Forse dovremmo riflettere di più sul fatto che la festa della Trinità non pretende di metterci di fronte a speculazioni fumose sulla divinità, ma vuole ricordarci che l'essere relazione del Dio unico comporta, di fatto, la festa della grande fraternità umana, la festa dell'unità possibile in un mondo plurale. Ciascun figlio di Dio, infatti, porta dentro di sé l'immagine di un Dio che, proprio per essere unico, non può essere che plurale. Forse, però, celebrare, almeno nella promessa, la festa di un mondo plurale è più difficile e azzardato che non l'elaborazione di limpidi teoremi concettuali che poco hanno a che fare con la vita degli uomini e dei popoli.

Come festa del mondo plurale, la Trinità ha infatti a che fare con le strade e le piazze delle nostre città dove circolano le pretese di coloro che vogliono condividere gli stessi nostri diritti. Che essi abitino in Paesi lontani o siano invece costretti a cercare cittadinanza lì dove non sono nati, non fa differenza. La Trinità ha a che fare con la capacità di convivere insieme a coloro che chiamano Dio con altri nomi e lo pregano in altri modi e di stabilire con loro relazioni di fratellanza. Fin dalla prima alleanza Dio era stato chiaro: il dono della terra e il dono della Legge hanno come finalità che «sia felice tu e i tuoi figli dopo di te». L'atlante del mondo e l'agenda della storia ci ricordano ogni giorno impietosamente che c'è ancora tanto da fare perché la terra diventi abitabile e il mondo diventi vivibile per tutti gli uomini.

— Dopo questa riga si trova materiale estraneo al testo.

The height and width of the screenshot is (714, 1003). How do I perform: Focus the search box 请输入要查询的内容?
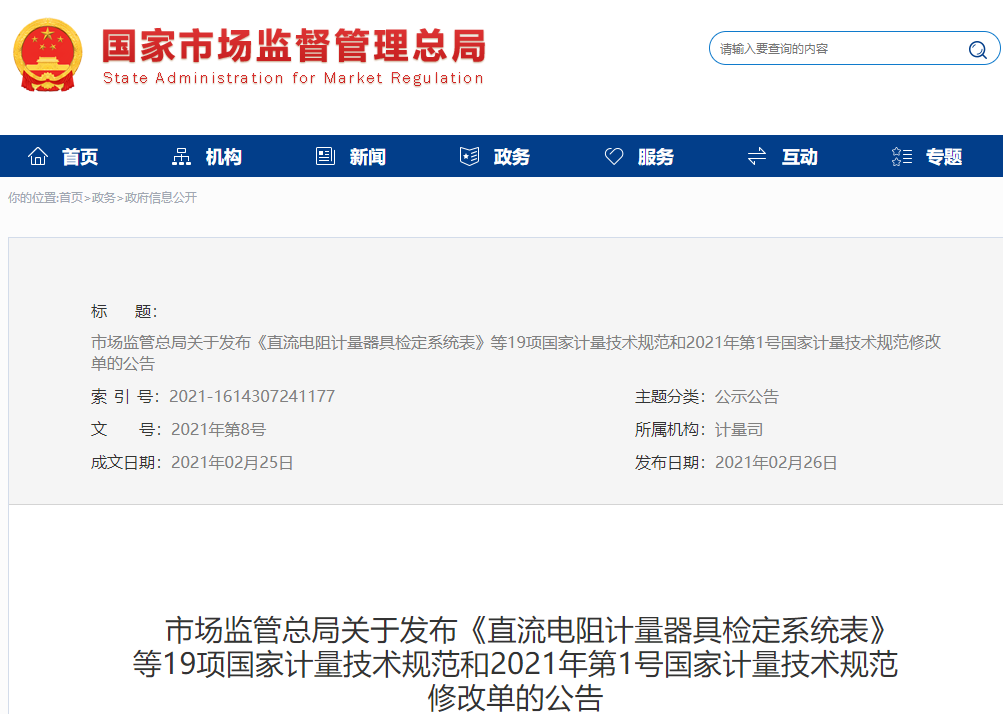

Ci dicono anche, però, che lo Spirito di Dio lentamente si fa strada nel cuore degli uomini, e la fratellanza, perché possa essere rispettata come diritto di tutti, è diventata ormai già per molti un dovere da insegnare ai propri figli.

Anche l'evangelista Matteo non specula sulla Trinità, ma ci presenta il Padre, il Figlio e lo Spirito come l'unico Dio che nella trama della storia ha intessuto la sua promessa di fedeltà. Capire la Trinità e parlare della Trinità significa leggere il vangelo e ammaestrare ad esso tutte le genti. L'ultima istruzione di Gesù ai suoi prima di lasciarli definitivamente per salire alla destra del Padre non fa che rimandare a quanto l'intero vangelo ha raccontato: ciò che il Padre vuole, il Figlio lo rende possibile e attuale attraverso il dono del suo Spirito. In questa istruzione evangelica, pronunciata da colui che è investito ormai di ogni potere e può essere presente in mezzo ai suoi fino alla fine del tempo, possono ormai essere "battezzate" tutte le nazioni. D'altra parte, però, la scena dell'invio alle genti che chiude il vangelo si svolge in luogo e tempo precisi.
La missione della Chiesa deve cominciare lì dove Gesù stesso ha dato inizio alla sua missione, perché la Chiesa che vive nell'era della risurrezione, cioè nel tempo del dono dello Spirito, deve restare ancorata alla continuità storica con Gesù, il figlio prediletto che il Padre ha inviato. È questa l'investitura che viene dall'alto. I discepoli possono anche dubitare ed essere sconcertati. Il dubbio, infatti, non impedisce l'adorazione, anzi ne è la condizione previa. E solo se parte dall'adorazione di Dio, Padre, Figlio e Spirito, la missione della Chiesa non si traduce in un programma ideologico che persegue il delirio di assoggettare il mondo a un pensiero unico e a una fede unica invece della festa di un mondo plurale.